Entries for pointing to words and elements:

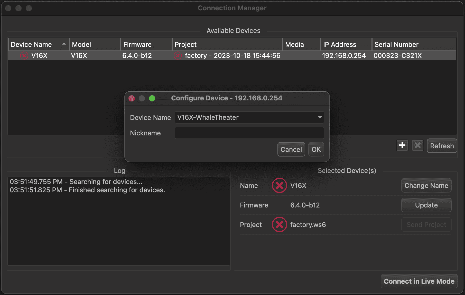Click the plus icon to add a device

tap(402, 145)
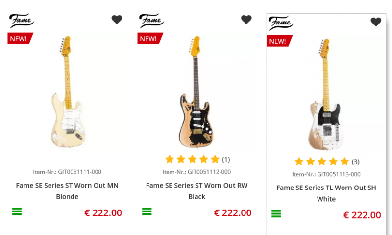
Task: Open Fame SE Series ST Worn Out RW Black
Action: click(x=197, y=191)
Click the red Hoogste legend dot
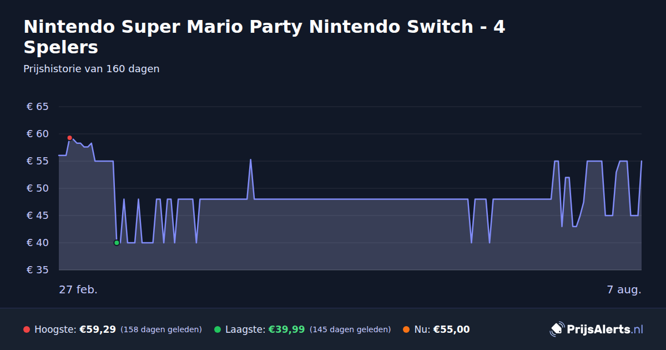This screenshot has height=350, width=666. 27,329
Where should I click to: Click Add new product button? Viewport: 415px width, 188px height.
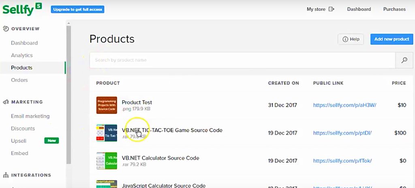coord(392,39)
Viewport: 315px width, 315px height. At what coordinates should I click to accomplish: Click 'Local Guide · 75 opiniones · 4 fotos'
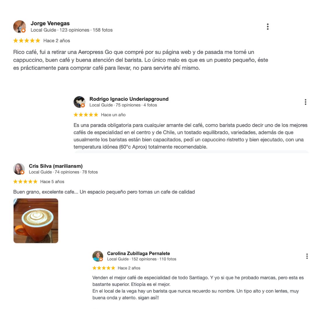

> **TASK OBJECTIVE**
Rewrite every item above as a numbered list and omit the blank lines. Leave the pictures out of your answer.

> **FINAL ANSWER**
1. Click the plus icon to add a device
2. tap(402, 145)
3. Task: Open Fame SE Series ST Worn Out RW Black
4. Action: click(x=197, y=191)
5. Click the red Hoogste legend dot
6. This screenshot has height=350, width=666. 27,329
7. Where should I click to: Click Add new product button? Viewport: 415px width, 188px height.
8. coord(392,39)
9. Viewport: 315px width, 315px height. At what coordinates should I click to accomplish: Click 'Local Guide · 75 opiniones · 4 fotos'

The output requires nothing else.